Data in this exercise.
• • •

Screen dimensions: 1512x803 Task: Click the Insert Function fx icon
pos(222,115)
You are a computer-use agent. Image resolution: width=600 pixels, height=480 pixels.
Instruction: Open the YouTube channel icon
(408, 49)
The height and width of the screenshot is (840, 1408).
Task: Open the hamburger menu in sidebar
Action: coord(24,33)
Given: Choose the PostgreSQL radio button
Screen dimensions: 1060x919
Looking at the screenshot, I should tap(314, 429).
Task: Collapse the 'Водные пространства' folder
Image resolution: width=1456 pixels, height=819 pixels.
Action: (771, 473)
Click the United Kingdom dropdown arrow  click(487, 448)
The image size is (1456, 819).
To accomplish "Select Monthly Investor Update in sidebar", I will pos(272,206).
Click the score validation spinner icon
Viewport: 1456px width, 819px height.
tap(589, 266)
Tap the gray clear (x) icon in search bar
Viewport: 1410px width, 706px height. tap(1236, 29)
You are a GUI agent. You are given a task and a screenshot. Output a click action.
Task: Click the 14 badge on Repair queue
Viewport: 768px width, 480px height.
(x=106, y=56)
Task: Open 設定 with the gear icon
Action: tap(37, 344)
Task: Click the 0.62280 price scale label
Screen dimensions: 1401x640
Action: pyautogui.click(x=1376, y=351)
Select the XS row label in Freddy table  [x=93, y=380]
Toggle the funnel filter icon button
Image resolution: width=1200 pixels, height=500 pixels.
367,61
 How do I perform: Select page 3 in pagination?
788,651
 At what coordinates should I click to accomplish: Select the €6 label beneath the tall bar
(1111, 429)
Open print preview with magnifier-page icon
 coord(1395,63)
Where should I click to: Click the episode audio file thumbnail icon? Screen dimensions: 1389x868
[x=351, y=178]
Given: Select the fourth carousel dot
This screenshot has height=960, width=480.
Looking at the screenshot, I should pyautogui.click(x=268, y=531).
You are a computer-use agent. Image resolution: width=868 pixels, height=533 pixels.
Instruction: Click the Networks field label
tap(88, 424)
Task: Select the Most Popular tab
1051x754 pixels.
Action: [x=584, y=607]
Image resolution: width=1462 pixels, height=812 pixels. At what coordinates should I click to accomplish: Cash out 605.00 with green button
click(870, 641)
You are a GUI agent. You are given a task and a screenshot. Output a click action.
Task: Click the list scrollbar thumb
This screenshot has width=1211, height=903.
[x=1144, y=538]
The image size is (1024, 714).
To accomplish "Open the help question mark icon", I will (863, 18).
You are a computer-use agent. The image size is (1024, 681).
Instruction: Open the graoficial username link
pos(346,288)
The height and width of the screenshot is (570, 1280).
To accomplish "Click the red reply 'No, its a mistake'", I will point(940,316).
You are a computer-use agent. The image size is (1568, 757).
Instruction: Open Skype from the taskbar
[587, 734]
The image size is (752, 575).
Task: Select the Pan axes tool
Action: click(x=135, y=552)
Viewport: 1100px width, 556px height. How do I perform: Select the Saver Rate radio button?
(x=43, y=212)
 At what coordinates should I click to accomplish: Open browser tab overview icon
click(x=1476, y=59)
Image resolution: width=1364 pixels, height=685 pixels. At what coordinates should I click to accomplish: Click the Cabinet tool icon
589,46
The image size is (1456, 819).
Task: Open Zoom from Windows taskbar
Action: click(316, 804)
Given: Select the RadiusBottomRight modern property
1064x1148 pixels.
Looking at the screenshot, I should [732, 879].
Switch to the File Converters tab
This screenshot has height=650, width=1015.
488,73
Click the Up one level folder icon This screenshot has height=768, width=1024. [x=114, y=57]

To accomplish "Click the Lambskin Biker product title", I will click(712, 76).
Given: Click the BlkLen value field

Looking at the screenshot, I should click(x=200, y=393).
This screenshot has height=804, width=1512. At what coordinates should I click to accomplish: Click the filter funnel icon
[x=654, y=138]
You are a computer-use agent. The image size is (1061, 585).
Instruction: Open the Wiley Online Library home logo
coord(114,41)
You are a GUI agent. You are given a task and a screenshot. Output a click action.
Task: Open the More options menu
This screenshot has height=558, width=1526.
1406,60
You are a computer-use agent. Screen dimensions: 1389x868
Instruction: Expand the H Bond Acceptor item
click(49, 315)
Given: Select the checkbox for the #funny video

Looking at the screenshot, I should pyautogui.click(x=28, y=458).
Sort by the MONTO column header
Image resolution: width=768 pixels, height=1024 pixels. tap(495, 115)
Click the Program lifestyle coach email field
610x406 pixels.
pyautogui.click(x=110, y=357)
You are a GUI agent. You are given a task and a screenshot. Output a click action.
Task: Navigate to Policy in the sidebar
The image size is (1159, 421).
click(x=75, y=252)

• • •

Work required. Rename "GUI agent" to "interface agent" throughout the items above and reproduce them with everything else left unchanged.

Solution to the exercise.
Screen dimensions: 1512x803 Task: Click the Insert Function fx icon
pos(222,115)
You are a computer-use agent. Image resolution: width=600 pixels, height=480 pixels.
Instruction: Open the YouTube channel icon
(408, 49)
The height and width of the screenshot is (840, 1408).
Task: Open the hamburger menu in sidebar
Action: coord(24,33)
Given: Choose the PostgreSQL radio button
Screen dimensions: 1060x919
Looking at the screenshot, I should tap(314, 429).
Task: Collapse the 'Водные пространства' folder
Image resolution: width=1456 pixels, height=819 pixels.
Action: (771, 473)
Click the United Kingdom dropdown arrow  click(487, 448)
The image size is (1456, 819).
To accomplish "Select Monthly Investor Update in sidebar", I will pos(272,206).
Click the score validation spinner icon
Viewport: 1456px width, 819px height.
tap(589, 266)
Tap the gray clear (x) icon in search bar
Viewport: 1410px width, 706px height. tap(1236, 29)
You are a interface agent. You are given a task and a screenshot. Output a click action.
Task: Click the 14 badge on Repair queue
Viewport: 768px width, 480px height.
(x=106, y=56)
Task: Open 設定 with the gear icon
Action: tap(37, 344)
Task: Click the 0.62280 price scale label
Screen dimensions: 1401x640
Action: pyautogui.click(x=1376, y=351)
Select the XS row label in Freddy table  [x=93, y=380]
Toggle the funnel filter icon button
Image resolution: width=1200 pixels, height=500 pixels.
367,61
 How do I perform: Select page 3 in pagination?
788,651
 At what coordinates should I click to accomplish: Select the €6 label beneath the tall bar
(1111, 429)
Open print preview with magnifier-page icon
 coord(1395,63)
Where should I click to: Click the episode audio file thumbnail icon? Screen dimensions: 1389x868
[x=351, y=178]
Given: Select the fourth carousel dot
This screenshot has height=960, width=480.
Looking at the screenshot, I should pyautogui.click(x=268, y=531).
You are a computer-use agent. Image resolution: width=868 pixels, height=533 pixels.
Instruction: Click the Networks field label
tap(88, 424)
Task: Select the Most Popular tab
1051x754 pixels.
Action: [x=584, y=607]
Image resolution: width=1462 pixels, height=812 pixels. At what coordinates should I click to accomplish: Cash out 605.00 with green button
click(870, 641)
You are a interface agent. You are given a task and a screenshot. Output a click action.
Task: Click the list scrollbar thumb
This screenshot has width=1211, height=903.
[x=1144, y=538]
The image size is (1024, 714).
To accomplish "Open the help question mark icon", I will (863, 18).
You are a computer-use agent. The image size is (1024, 681).
Instruction: Open the graoficial username link
pos(346,288)
The height and width of the screenshot is (570, 1280).
To accomplish "Click the red reply 'No, its a mistake'", I will point(940,316).
You are a computer-use agent. The image size is (1568, 757).
Instruction: Open Skype from the taskbar
[587, 734]
The image size is (752, 575).
Task: Select the Pan axes tool
Action: click(x=135, y=552)
Viewport: 1100px width, 556px height. How do I perform: Select the Saver Rate radio button?
(x=43, y=212)
 At what coordinates should I click to accomplish: Open browser tab overview icon
click(x=1476, y=59)
Image resolution: width=1364 pixels, height=685 pixels. At what coordinates should I click to accomplish: Click the Cabinet tool icon
589,46
The image size is (1456, 819).
Task: Open Zoom from Windows taskbar
Action: click(316, 804)
Given: Select the RadiusBottomRight modern property
1064x1148 pixels.
Looking at the screenshot, I should [732, 879].
Switch to the File Converters tab
This screenshot has height=650, width=1015.
488,73
Click the Up one level folder icon This screenshot has height=768, width=1024. [x=114, y=57]

To accomplish "Click the Lambskin Biker product title", I will click(712, 76).
Given: Click the BlkLen value field

Looking at the screenshot, I should click(x=200, y=393).
This screenshot has height=804, width=1512. At what coordinates should I click to accomplish: Click the filter funnel icon
[x=654, y=138]
You are a computer-use agent. The image size is (1061, 585).
Instruction: Open the Wiley Online Library home logo
coord(114,41)
You are a interface agent. You are given a task and a screenshot. Output a click action.
Task: Open the More options menu
This screenshot has height=558, width=1526.
1406,60
You are a computer-use agent. Screen dimensions: 1389x868
Instruction: Expand the H Bond Acceptor item
click(49, 315)
Given: Select the checkbox for the #funny video

Looking at the screenshot, I should pyautogui.click(x=28, y=458).
Sort by the MONTO column header
Image resolution: width=768 pixels, height=1024 pixels. tap(495, 115)
Click the Program lifestyle coach email field
610x406 pixels.
pyautogui.click(x=110, y=357)
You are a interface agent. You are given a task and a screenshot. Output a click action.
Task: Navigate to Policy in the sidebar
The image size is (1159, 421).
click(x=75, y=252)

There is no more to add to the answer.